● **EXCERPT**:
>> start

# A salad of citrus fruits



## di reston (Aug 26, 2018)

Here in Italy the citrus fruits are already ripening. The weather here is hot, and I've started to make salads of citrus fruits. OH loves them. It's just a simple fruit salad of a mixture of citrus fruits, as foollows:


8 ripe oranges
1 grapefruit
Juice of 2 limes
a few tangerines
Orange flower water to taste, but go easy on it
Grated rind of 1/2 lemon, plus juice
sugar

Method:

With a sharp knife, cut away the peel of the fruits, but don't discard them immediately. Set the peel aside.
Next, with a sharp knife, cut the fruits into segments, i.e. grape fruit, orange and tangerines
Grate the lemon zest, but don't overdo the quantity
Separate the segments from the tangerines
Keep all the off-cuts.
Put the fruits into a bowl, and then squeeze the zests and any remaining juices and put the juices into the salad bowl
Now put in a couple of drops of orange flower water
Add sugar to taste, but on the sweeter side
Squeeze any remaining juices from the peel and put in the salad bowl.

Put into the fridge to a) let the flavours meld and b) lower the temperature, but don't add any ices cubes.

Any hints to make it even better than the above would be welcome!
Ex. a citrus sorbet?

>> end

● **DATASET EXTRACT**:
>> start

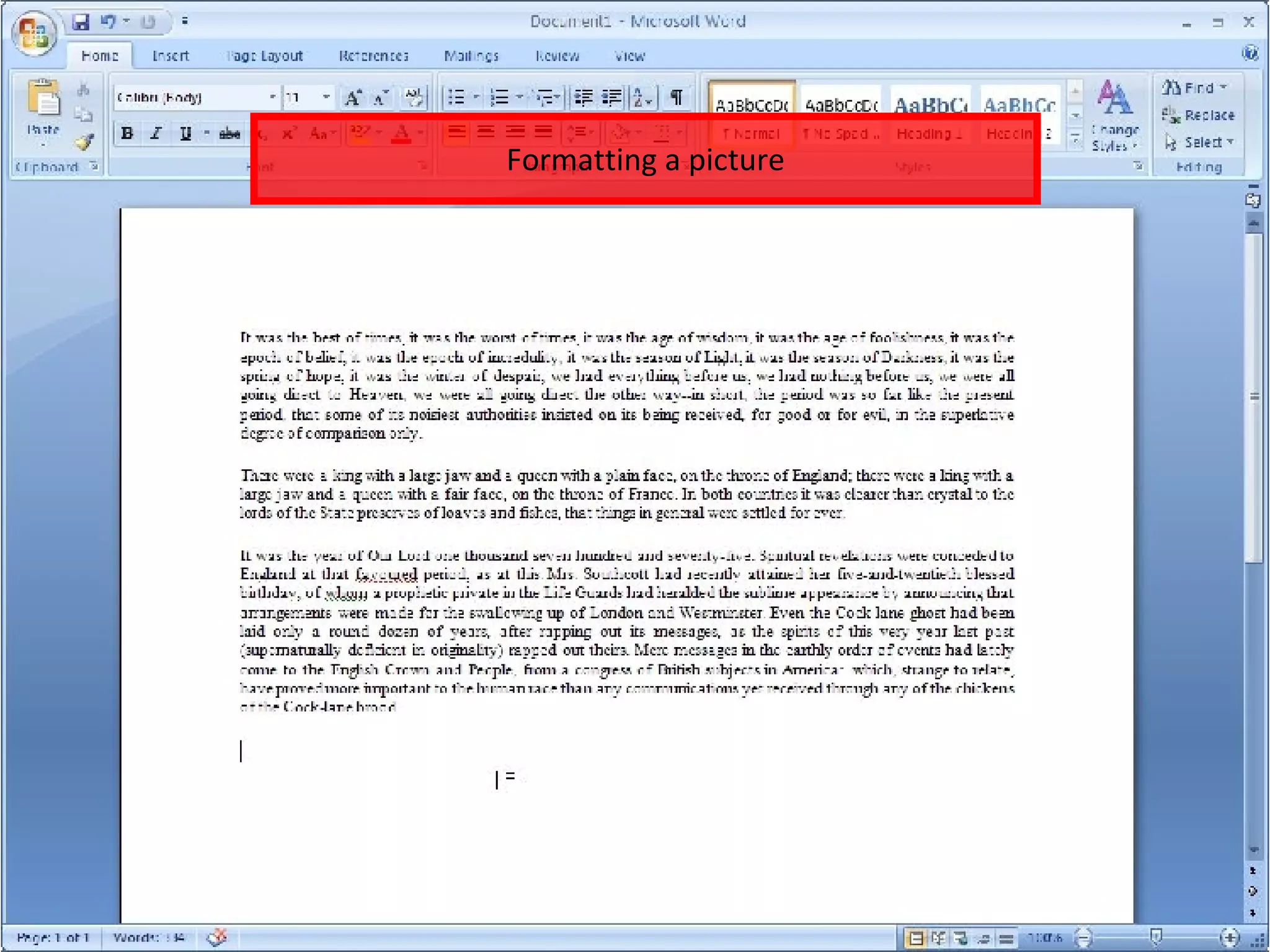
Task: Open the font name dropdown
Action: [x=272, y=97]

>> end

● **PROBLEMS TO SOLVE**:
A - In the citrus salad post, condense the paragraph beginning "Here in Italy the citrus fruits" into a shorter version that keeps its main facts.
B - According to the citrus salad post, what should not be added when the salad goes into the fridge?
C - Write out the citrus salad post word for word, starting with "Put the fruits" and going on through "any ices cubes.".

● **EXPECTED RESULTS**:
A - Citrus fruits are ripening in Italy, and with the hot weather the writer has begun making citrus fruit salads, which OH loves. The salad is a simple mix of citrus fruits.

B - Ice cubes.

C -
Put the fruits into a bowl, and then squeeze the zests and any remaining juices and put the juices into the salad bowl
Now put in a couple of drops of orange flower water
Add sugar to taste, but on the sweeter side
Squeeze any remaining juices from the peel and put in the salad bowl.

Put into the fridge to a) let the flavours meld and b) lower the temperature, but don't add any ices cubes.